## Doctoral thesis defence of Jacques Cuenca

**Doctoral thesis defence of Jacques Cuenca**

Tuesday 20th October 2009 at 2 P.M. Salle de conférences, LAUM

For obtaining the degree of Doctor of Philosophy

Wave models for the ﬂexural vibrations of thin plates

Model of the vibrations of polygonal plates by the image source method Vibration damping using the acoustic black hole eﬀect

Submitted to the examining committee:

W. Desmet Professor, Dept. of Mechanical Engineering, K.U. (Louvain) Reviewer

B.R. Mace Professor, ISVR (Southampton) Reviewer

J.R.F Arruda Professor, Faculdade de Engenharia Mecânica, Unicamp (Campinas) Examinor

E. Foltête Professor, FEMTO-ST (Besançon) Examinor

V.V. Krylov Professor, Dept. of Aeronautical and Automotive Engg. (Loughborough) Examinor

V. Martin CNRS Research Director, IJLRDA (Paris) Examinor

C. Pezerat Professor, LAUM (Le Mans) Examinor

F. Gautier Professor, LAUM (Le Mans) Supervisor

L. Simon Professor, LAUM (Le Mans) Co-supervisor

Abstract:

Flexural vibrations of thin structures are strongly related to sound radiation and structural damage, for which they deserve careful attention in many domains of science and engineering. Two aspects of crucial importance are the development of accurate tools for the prediction and analysis of vibrations and eﬃcient vibration damping.

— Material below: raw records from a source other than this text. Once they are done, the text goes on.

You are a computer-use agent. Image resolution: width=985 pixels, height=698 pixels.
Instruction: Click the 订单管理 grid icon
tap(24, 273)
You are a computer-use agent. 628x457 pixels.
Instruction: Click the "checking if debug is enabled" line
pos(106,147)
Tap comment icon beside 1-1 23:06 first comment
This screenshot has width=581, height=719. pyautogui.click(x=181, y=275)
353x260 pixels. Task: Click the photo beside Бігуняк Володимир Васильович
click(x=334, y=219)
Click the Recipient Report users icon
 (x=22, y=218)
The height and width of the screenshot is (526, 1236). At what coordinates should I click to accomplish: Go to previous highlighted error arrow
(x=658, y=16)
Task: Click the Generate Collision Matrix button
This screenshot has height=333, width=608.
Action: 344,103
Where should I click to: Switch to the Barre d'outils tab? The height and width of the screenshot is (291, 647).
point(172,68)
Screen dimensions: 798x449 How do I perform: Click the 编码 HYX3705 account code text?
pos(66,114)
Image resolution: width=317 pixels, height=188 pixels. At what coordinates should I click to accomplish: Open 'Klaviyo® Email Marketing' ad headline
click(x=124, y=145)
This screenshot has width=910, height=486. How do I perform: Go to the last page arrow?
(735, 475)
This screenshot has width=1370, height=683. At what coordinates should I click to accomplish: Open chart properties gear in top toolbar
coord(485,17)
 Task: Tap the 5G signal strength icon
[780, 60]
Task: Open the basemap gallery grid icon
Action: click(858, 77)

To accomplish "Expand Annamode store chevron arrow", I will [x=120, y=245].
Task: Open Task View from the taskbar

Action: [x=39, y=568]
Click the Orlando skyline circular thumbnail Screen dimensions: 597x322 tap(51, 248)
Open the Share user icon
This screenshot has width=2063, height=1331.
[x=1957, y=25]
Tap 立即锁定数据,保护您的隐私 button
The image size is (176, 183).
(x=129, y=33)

In the ﬁrst part of the thesis, a model of the ﬂexural vibrations of thin convex polygonal plates based on the image source method is presented. Considering a polygonal plate excited by a harmonic point source, the image source method consists in describing the successive wave reﬂections on the boundaries of the plate as contributions from virtual sources obtained by successive symmetries of the original source with respect to the boundaries. The developed approach allows to predict the vibrations of individual plates and plate assemblies of arbitrary convex polygonal geometry and having arbitrary boundary conditions. The method is particularly suitable for mid- and high-frequency dynamics, in that its accuracy is improved with an increase in frequency or structural damping. A tool for estimating the Young’s modulus and structural damping ratio of highly damped ﬂat panels is also proposed.

The second part of the thesis concerns vibration damping using the acoustic black hole eﬀect. It is weel-known that a ﬂexural wave travelling in a thin plate or beam slows down in a zone of decreasing thickness. Thus, if the thickness decreases suﬃciently smoothly to zero, the wave stops travelling, without being reﬂected back. Such is the principle of the so-called acoustic black hole eﬀect. A model of the ﬂexural vibrations of such proﬁle is proposed, allowing to determine optimal geometrical and material properties in order to maximise vibration damping. Simulated and measured responses show a reduction of vibration level up to 20 decibels. An alternative implementation of the acoustic black hole eﬀect is investigated, consisting in decreasing wave velocity near the edge of a beam by decreasing its Young’s modulus, by using a shape-memory polymer subjected to a thermal load, which leads to similar vibration reduction levels. Finally, combining the thermoelastic and geometrical approaches leads to signiﬁcant vibration damping.